With all of the excitement around artificial intelligence (AI) and its rapidly expanding capabilities comes the fear that it will replace people’s jobs. While that may be true in some cases, it’s missing an awful lot of context. Most importantly, it fails to take into consideration the distinction between handling tasks and making critical business decisions.
Start with AI’s core strengths
Let’s start by focusing on what AI is really, really good at: completing tasks. Computers have been automating tasks for a very long time, but AI takes it to another level entirely. Where legacy computers needed very specific inputs, and very specific coding, to arrive at very specific outcomes, AI is more flexible. It can take an input, compare it to previous inputs, learn from them, and produce an output based on the patterns it identifies. This is similar to how people arrive at decisions, hence the term “artificial intelligence.”

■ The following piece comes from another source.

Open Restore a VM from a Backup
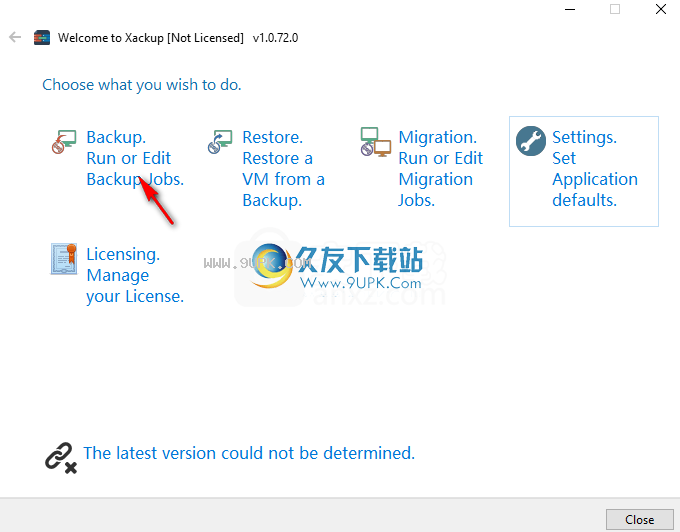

Removing the need to tell a computer program exactly what to do with any input that it might receive is a major paradigm shift in how we approach automation. With technology like RPA, it is prohibitively difficult to identify every possibility, and then write rules for each one of them. It also introduces the risk that a rule was coded incorrectly, producing an incorrect output and leading to costly errors
Unlike traditional task automation, AI learns
AI also learns very effectively from its experiences of successful past transactions and any feedback it receives. Not only does this make the technology easier to implement, it also introduces the concept of “confidence.” Confidence is an AI’s unique ability to check its own work. Because it learns from history, it can evaluate the quality of the patterns it builds and uses to arrive at a decision. Put simply, if it doesn’t have enough history to produce a highly confident output, it can bring that output to a user for validation.
When you, the user, provide feedback, you are also providing another data point for that pattern, allowing the AI to make better decisions. This feedback is often referred to as “training.” Think of it like a teammate who isn’t sure what to do next, so they ask a colleague or supervisor for help and learn from their feedback.
But business decisions require people
However, it’s important to remember that while the AI behaves similarly to a human, there is no “human-like” mind behind that calculation. People will always be necessary to provide AI systems feedback and to make business decisions.
Business decisions are inherently different from tasks. Tasks are either done correctly or incorrectly. Business decisions are less black and white, with the possibility of multiple alternatives. A person’s role is to select the best of these, incorporating subtleties an AI might not understand.
How to partner with AI for maximum benefit
Here’s an example: An AI receives an invoice via email and begins to process it. It ingests the data, identifies the associated purchase order, and performs a three-way match. These are tasks, with a correct or incorrect result for each step. However, on this invoice, there is a price that is outside of the company’s tolerance. Now what?
The AI saved the finance team hours of work on the dozens of invoices that never needed to be touched. It pinpointed the one line where there was a challenge on a single invoice. But now someone on the team needs to be involved to decide whether to update the purchase order or push back on the supplier to change the billing price. Dozens of outside factors could influence the best decision in this scenario, and people are better suited to picking the best alternative.
Balancing AI tasks vs. human decisions
This is why people will always be needed to make business decisions when working with AI. And that’s a good thing. AI can do tasks more quickly and accurately than people can, but people can make business decisions that an AI can’t–and shouldn’t. It's all about balance.
When you use AI to automate a process in your business, focus it on the tasks. If that same automation recognizes when decisions are needed, identifies the person who needs to make that decision, and provides them with all the information available to help them make it, that’s the ideal. You get the best of both worlds.
Businesses need people. AI can free them.
Fears of any new technological development are understandable–they’ve been a part of every human leap forward. What we’re finding today, however, is that people are increasingly using AI, whether they’ve been directed to or not, in order to be more productive.
The key lies in recognizing the difference between a task and a decision. Finance organizations that understand this distinction and implement a comprehensive AI strategy will thrive over their competitors–not by replacing their workforce, but by freeing people from routine tasks.
Providing a partnership between human and artificial intelligence means everyone wins. Businesses become more efficient, employees engage in more meaningful work, and customers receive better service. The future of work isn’t about AI versus humans–it’s about AI and humans together, each playing to their strengths.